If you research the history of Missouri, “complicated” might be one of the first words you use. The historically conservative state is no stranger to tension over racism and has served as the battleground for protests and legal battles for centuries.
Events like these make it clear that Missouri can’t possibly be exempt from the discrimination that Black cannabis consumers and entrepreneurs face when trying to build a fair and just industry in the state.
Enter Marne Madison.
Marne advocates for cannabis with her active participation in Missouri, like connecting medical marijuana patients with telehealth services, developing terpene-rich CBD products, and serving as the Missouri chapter president for Minorities for Medical Marijuana. With a mission to “cultivate a culturally inclusive environment where diversity of thought, experience and opportunities are valued, respected, appreciated and celebrated,” the organization is an access point to the cannabis industry for many minorities.
As the chapter president, Marne is often busy working on behalf of M4MM, but makes room for plenty of other cannabis-related activities. The dynamo discusses her busy career in cannabis, her views on what’s protest-worthy, and if she thinks Black cannabis equity can be achieved in today’s America.
Marne’s role in the weed world
It can be difficult to find footing in today’s cannabis industry. Many people think that you have to be able to grow the plant to begin being a cannabis entrepreneur, but Marne shows that there are many different paths to participation.
“When you put things into perspective, we are paying taxes to house nonviolent marijuana offenders. Asking minorities to pay millions of dollars into an industry that directly plays a role in the economic disparity of our communities is an explicit problem.”
“I have projects focused on hemp-based therapeutic alternatives and the power of terpenes. I host home cultivation classes and assist with business applications with my cannabis consulting company. That business also brings telehealth services into the Black community, so they can be considered for medical marijuana,” she says.
“I’m also the Chapter President of Minorities for Medical Marijuana for the state of Missouri. We are one of the top national nonprofits geared towards minority representation in hemp and cannabis. Being a part of an organization consecutively recognized by reputable cannabis sources is always an honor.”
The local leader has her eyes on many different areas of cannabis, but her motivation is clear. She’s determined to fight discrimination in the industry.

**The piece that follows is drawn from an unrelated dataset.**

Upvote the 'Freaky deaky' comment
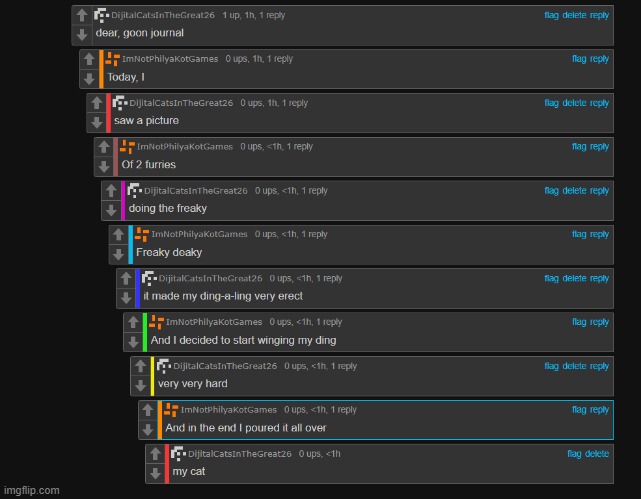The width and height of the screenshot is (641, 499). 119,235
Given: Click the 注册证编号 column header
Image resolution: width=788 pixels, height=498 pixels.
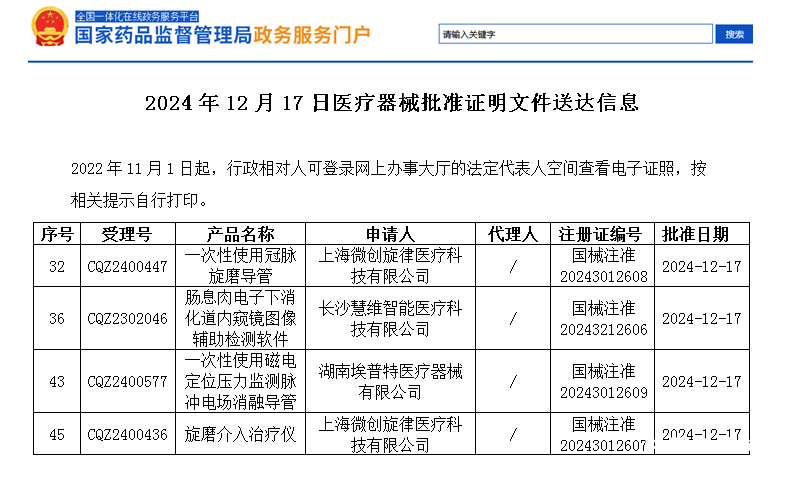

“Is real equity possible for Black people in cannabis? That’s a question I ask myself daily as I see so many organizations campaign for social equity in cannabis. Many of the social equity programs across the country are failing us. I believe that the millions of dollars in taxes generated from cannabis nationwide mean it’s time for reparations to the Black community. In the short term, I realized I could impact my community immediately by providing resources like telehealth services—so I did.”
When we asked her why medical marijuana is important for the Black community, Marne states that, “the black community needs medical marijuana because of all the health conditions we face, but most importantly for our mental health.”
A woman of color, a woman of cannabis
When she’s not serving her community, Marne reflects on being a woman in the cannabis industry.
“Being a Black woman in cannabis is definitely encouraging,” she says, revealing a positive attitude. “There are so many phenomenal Black women in the industry, and I have great pleasure in helping to assist in the progression of our movement throughout this industry as well.”
And for those who are wondering, she also knows her strains.
“Although I love to hear people discuss indica vs. sativa, we are now understanding the importance of terpenes being preserved to help the cannabinoids.”
“I personally love a good myrcene or limonene profiled strain. I like fruity flavors, but I also love to relax after consuming so I would say my favorite strains are Blue Dream, Cherry Pie, and Wedding Cake. Studies show these strains help with symptoms related to depression and anxiety, and we have to take our mental health seriously more than ever right now.”
So next time you picture a change maker, picture Marne as she works on the state level to turn her cannabis dreams into realities.
“Since Missouri legalized medical cannabis, I can say every day has been a surprise. I’ve been able to see some of the largest cultivation facilities in the country, sat at tables with the top cannabis companies in the world, and have met some of the first minority-owned license holders in the United States. Although I have been in some really cool places and met some of the dopest people, I have to admit, I’m waiting to have my breath taken away by meeting Snoop Dogg.”